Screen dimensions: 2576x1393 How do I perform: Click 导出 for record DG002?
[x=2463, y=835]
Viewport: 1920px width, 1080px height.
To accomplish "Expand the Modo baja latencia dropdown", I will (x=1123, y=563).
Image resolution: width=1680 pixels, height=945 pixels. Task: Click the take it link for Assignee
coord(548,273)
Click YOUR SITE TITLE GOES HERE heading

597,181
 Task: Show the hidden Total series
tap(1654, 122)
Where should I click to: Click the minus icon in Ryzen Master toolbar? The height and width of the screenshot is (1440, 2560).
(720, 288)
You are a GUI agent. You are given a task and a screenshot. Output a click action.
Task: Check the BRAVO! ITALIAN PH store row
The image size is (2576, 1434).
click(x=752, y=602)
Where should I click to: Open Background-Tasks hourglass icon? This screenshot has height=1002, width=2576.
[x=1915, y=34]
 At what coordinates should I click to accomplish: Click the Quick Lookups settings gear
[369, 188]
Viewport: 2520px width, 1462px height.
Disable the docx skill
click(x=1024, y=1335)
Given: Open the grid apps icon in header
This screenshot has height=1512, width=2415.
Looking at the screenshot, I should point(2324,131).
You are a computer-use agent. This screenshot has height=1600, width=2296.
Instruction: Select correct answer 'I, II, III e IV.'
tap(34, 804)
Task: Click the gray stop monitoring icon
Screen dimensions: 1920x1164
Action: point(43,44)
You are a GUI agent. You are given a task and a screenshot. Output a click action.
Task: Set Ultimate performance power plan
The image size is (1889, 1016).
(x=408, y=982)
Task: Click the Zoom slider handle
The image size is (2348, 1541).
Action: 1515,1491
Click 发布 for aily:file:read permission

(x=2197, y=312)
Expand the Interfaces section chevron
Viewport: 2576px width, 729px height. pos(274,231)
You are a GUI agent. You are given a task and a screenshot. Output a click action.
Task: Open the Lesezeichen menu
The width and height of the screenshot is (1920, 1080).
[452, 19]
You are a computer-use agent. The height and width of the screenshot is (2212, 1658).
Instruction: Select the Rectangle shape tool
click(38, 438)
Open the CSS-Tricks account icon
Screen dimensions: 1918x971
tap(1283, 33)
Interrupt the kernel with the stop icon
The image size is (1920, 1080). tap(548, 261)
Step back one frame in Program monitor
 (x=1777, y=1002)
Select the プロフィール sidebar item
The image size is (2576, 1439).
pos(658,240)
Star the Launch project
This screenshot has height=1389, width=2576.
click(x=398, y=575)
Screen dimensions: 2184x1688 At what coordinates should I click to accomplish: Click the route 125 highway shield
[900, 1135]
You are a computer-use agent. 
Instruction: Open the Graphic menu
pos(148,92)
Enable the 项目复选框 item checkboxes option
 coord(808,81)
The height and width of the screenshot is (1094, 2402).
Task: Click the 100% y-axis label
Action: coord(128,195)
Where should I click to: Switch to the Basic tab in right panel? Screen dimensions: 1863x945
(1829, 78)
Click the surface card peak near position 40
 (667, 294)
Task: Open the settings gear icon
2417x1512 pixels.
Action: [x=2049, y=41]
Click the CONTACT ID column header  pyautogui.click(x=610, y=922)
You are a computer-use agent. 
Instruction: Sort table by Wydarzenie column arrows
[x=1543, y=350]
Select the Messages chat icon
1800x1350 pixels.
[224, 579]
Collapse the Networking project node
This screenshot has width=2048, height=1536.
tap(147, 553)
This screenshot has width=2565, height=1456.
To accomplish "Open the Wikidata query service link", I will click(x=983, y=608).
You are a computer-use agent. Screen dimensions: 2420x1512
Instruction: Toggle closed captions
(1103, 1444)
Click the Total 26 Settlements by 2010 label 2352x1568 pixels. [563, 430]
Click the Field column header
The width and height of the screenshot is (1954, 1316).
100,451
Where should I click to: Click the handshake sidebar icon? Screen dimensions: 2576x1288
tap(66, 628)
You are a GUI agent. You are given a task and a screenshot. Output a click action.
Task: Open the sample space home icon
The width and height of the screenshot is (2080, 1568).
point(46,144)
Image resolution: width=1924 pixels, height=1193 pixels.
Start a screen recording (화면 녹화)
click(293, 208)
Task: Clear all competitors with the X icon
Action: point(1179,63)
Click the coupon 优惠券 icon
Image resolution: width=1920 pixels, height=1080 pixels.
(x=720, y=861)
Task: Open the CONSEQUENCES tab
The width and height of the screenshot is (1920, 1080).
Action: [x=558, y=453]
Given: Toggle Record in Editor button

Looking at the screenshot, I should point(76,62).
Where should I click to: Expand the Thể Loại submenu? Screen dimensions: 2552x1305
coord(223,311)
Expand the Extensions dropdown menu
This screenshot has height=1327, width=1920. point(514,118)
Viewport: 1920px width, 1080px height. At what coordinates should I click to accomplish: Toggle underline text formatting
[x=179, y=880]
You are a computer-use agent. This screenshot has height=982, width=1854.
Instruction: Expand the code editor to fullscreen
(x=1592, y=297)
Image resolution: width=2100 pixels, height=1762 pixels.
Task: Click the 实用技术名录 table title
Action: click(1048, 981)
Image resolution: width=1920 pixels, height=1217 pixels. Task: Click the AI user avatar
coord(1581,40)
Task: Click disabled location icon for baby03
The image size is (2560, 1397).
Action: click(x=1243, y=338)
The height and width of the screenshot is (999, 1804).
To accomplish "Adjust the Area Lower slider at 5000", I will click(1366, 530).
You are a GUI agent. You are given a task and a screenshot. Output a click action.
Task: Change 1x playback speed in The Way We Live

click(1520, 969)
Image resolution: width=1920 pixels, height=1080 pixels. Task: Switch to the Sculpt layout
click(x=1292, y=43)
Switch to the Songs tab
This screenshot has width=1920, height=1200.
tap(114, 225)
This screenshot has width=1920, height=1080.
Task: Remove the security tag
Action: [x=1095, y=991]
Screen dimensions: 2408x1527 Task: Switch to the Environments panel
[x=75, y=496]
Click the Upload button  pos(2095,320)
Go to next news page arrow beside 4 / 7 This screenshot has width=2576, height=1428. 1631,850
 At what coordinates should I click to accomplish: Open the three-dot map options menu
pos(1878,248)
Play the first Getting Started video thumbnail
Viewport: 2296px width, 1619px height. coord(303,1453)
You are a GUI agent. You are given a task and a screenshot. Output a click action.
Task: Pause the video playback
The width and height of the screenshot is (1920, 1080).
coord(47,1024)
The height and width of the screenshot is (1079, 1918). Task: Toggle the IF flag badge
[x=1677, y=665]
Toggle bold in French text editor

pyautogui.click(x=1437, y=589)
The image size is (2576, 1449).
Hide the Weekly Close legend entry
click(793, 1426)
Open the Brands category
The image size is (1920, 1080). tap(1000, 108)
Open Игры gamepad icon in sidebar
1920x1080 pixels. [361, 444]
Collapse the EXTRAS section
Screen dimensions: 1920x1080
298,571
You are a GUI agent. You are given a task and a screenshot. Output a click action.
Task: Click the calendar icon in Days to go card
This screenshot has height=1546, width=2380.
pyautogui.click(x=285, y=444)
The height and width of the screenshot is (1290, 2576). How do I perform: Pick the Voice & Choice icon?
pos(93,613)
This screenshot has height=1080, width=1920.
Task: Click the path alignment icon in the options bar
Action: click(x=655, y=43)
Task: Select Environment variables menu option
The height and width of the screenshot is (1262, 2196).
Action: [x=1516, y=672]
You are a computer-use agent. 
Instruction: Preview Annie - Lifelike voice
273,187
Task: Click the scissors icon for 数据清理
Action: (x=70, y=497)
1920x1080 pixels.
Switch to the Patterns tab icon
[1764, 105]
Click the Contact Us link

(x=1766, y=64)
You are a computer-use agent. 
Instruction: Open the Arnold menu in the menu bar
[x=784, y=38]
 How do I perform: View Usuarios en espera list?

+ + + + +

ABOUT THIS EXERCISE: Start to finish, output the whole listing exactly.

EXERCISE OUTPUT:
Screen dimensions: 2576x1393 How do I perform: Click 导出 for record DG002?
[x=2463, y=835]
Viewport: 1920px width, 1080px height.
To accomplish "Expand the Modo baja latencia dropdown", I will (x=1123, y=563).
Image resolution: width=1680 pixels, height=945 pixels. Task: Click the take it link for Assignee
coord(548,273)
Click YOUR SITE TITLE GOES HERE heading

597,181
 Task: Show the hidden Total series
tap(1654, 122)
Where should I click to: Click the minus icon in Ryzen Master toolbar? The height and width of the screenshot is (1440, 2560).
(720, 288)
You are a GUI agent. You are given a task and a screenshot. Output a click action.
Task: Check the BRAVO! ITALIAN PH store row
The image size is (2576, 1434).
click(x=752, y=602)
Where should I click to: Open Background-Tasks hourglass icon? This screenshot has height=1002, width=2576.
[x=1915, y=34]
 At what coordinates should I click to accomplish: Click the Quick Lookups settings gear
[369, 188]
Viewport: 2520px width, 1462px height.
Disable the docx skill
click(x=1024, y=1335)
Given: Open the grid apps icon in header
This screenshot has height=1512, width=2415.
Looking at the screenshot, I should point(2324,131).
You are a computer-use agent. This screenshot has height=1600, width=2296.
Instruction: Select correct answer 'I, II, III e IV.'
tap(34, 804)
Task: Click the gray stop monitoring icon
Screen dimensions: 1920x1164
Action: point(43,44)
You are a GUI agent. You are given a task and a screenshot. Output a click action.
Task: Set Ultimate performance power plan
The image size is (1889, 1016).
(x=408, y=982)
Task: Click the Zoom slider handle
The image size is (2348, 1541).
Action: 1515,1491
Click 发布 for aily:file:read permission

(x=2197, y=312)
Expand the Interfaces section chevron
Viewport: 2576px width, 729px height. pos(274,231)
You are a GUI agent. You are given a task and a screenshot. Output a click action.
Task: Open the Lesezeichen menu
The width and height of the screenshot is (1920, 1080).
[452, 19]
You are a computer-use agent. The height and width of the screenshot is (2212, 1658).
Instruction: Select the Rectangle shape tool
click(38, 438)
Open the CSS-Tricks account icon
Screen dimensions: 1918x971
tap(1283, 33)
Interrupt the kernel with the stop icon
The image size is (1920, 1080). tap(548, 261)
Step back one frame in Program monitor
 (x=1777, y=1002)
Select the プロフィール sidebar item
The image size is (2576, 1439).
pos(658,240)
Star the Launch project
This screenshot has height=1389, width=2576.
click(x=398, y=575)
Screen dimensions: 2184x1688 At what coordinates should I click to accomplish: Click the route 125 highway shield
[900, 1135]
You are a computer-use agent. 
Instruction: Open the Graphic menu
pos(148,92)
Enable the 项目复选框 item checkboxes option
 coord(808,81)
The height and width of the screenshot is (1094, 2402).
Task: Click the 100% y-axis label
Action: coord(128,195)
Where should I click to: Switch to the Basic tab in right panel? Screen dimensions: 1863x945
(1829, 78)
Click the surface card peak near position 40
 (667, 294)
Task: Open the settings gear icon
2417x1512 pixels.
Action: [x=2049, y=41]
Click the CONTACT ID column header  pyautogui.click(x=610, y=922)
You are a computer-use agent. 
Instruction: Sort table by Wydarzenie column arrows
[x=1543, y=350]
Select the Messages chat icon
1800x1350 pixels.
[224, 579]
Collapse the Networking project node
This screenshot has width=2048, height=1536.
tap(147, 553)
This screenshot has width=2565, height=1456.
To accomplish "Open the Wikidata query service link", I will click(x=983, y=608).
You are a computer-use agent. Screen dimensions: 2420x1512
Instruction: Toggle closed captions
(1103, 1444)
Click the Total 26 Settlements by 2010 label 2352x1568 pixels. [563, 430]
Click the Field column header
The width and height of the screenshot is (1954, 1316).
100,451
Where should I click to: Click the handshake sidebar icon? Screen dimensions: 2576x1288
tap(66, 628)
You are a GUI agent. You are given a task and a screenshot. Output a click action.
Task: Open the sample space home icon
The width and height of the screenshot is (2080, 1568).
point(46,144)
Image resolution: width=1924 pixels, height=1193 pixels.
Start a screen recording (화면 녹화)
click(293, 208)
Task: Clear all competitors with the X icon
Action: point(1179,63)
Click the coupon 优惠券 icon
Image resolution: width=1920 pixels, height=1080 pixels.
(x=720, y=861)
Task: Open the CONSEQUENCES tab
The width and height of the screenshot is (1920, 1080).
Action: [x=558, y=453]
Given: Toggle Record in Editor button

Looking at the screenshot, I should point(76,62).
Where should I click to: Expand the Thể Loại submenu? Screen dimensions: 2552x1305
coord(223,311)
Expand the Extensions dropdown menu
This screenshot has height=1327, width=1920. point(514,118)
Viewport: 1920px width, 1080px height. At what coordinates should I click to accomplish: Toggle underline text formatting
[x=179, y=880]
You are a computer-use agent. This screenshot has height=982, width=1854.
Instruction: Expand the code editor to fullscreen
(x=1592, y=297)
Image resolution: width=2100 pixels, height=1762 pixels.
Task: Click the 实用技术名录 table title
Action: click(1048, 981)
Image resolution: width=1920 pixels, height=1217 pixels. Task: Click the AI user avatar
coord(1581,40)
Task: Click disabled location icon for baby03
The image size is (2560, 1397).
Action: click(x=1243, y=338)
The height and width of the screenshot is (999, 1804).
To accomplish "Adjust the Area Lower slider at 5000", I will click(1366, 530).
You are a GUI agent. You are given a task and a screenshot. Output a click action.
Task: Change 1x playback speed in The Way We Live

click(1520, 969)
Image resolution: width=1920 pixels, height=1080 pixels. Task: Switch to the Sculpt layout
click(x=1292, y=43)
Switch to the Songs tab
This screenshot has width=1920, height=1200.
tap(114, 225)
This screenshot has width=1920, height=1080.
Task: Remove the security tag
Action: [x=1095, y=991]
Screen dimensions: 2408x1527 Task: Switch to the Environments panel
[x=75, y=496]
Click the Upload button  pos(2095,320)
Go to next news page arrow beside 4 / 7 This screenshot has width=2576, height=1428. 1631,850
 At what coordinates should I click to accomplish: Open the three-dot map options menu
pos(1878,248)
Play the first Getting Started video thumbnail
Viewport: 2296px width, 1619px height. coord(303,1453)
You are a GUI agent. You are given a task and a screenshot. Output a click action.
Task: Pause the video playback
The width and height of the screenshot is (1920, 1080).
coord(47,1024)
The height and width of the screenshot is (1079, 1918). Task: Toggle the IF flag badge
[x=1677, y=665]
Toggle bold in French text editor

pyautogui.click(x=1437, y=589)
The image size is (2576, 1449).
Hide the Weekly Close legend entry
click(793, 1426)
Open the Brands category
The image size is (1920, 1080). tap(1000, 108)
Open Игры gamepad icon in sidebar
1920x1080 pixels. [361, 444]
Collapse the EXTRAS section
Screen dimensions: 1920x1080
298,571
You are a GUI agent. You are given a task and a screenshot. Output a click action.
Task: Click the calendar icon in Days to go card
This screenshot has height=1546, width=2380.
pyautogui.click(x=285, y=444)
The height and width of the screenshot is (1290, 2576). How do I perform: Pick the Voice & Choice icon?
pos(93,613)
This screenshot has height=1080, width=1920.
Task: Click the path alignment icon in the options bar
Action: click(x=655, y=43)
Task: Select Environment variables menu option
The height and width of the screenshot is (1262, 2196).
Action: [x=1516, y=672]
You are a computer-use agent. 
Instruction: Preview Annie - Lifelike voice
273,187
Task: Click the scissors icon for 数据清理
Action: (x=70, y=497)
1920x1080 pixels.
Switch to the Patterns tab icon
[1764, 105]
Click the Contact Us link

(x=1766, y=64)
You are a computer-use agent. 
Instruction: Open the Arnold menu in the menu bar
[x=784, y=38]
 How do I perform: View Usuarios en espera list?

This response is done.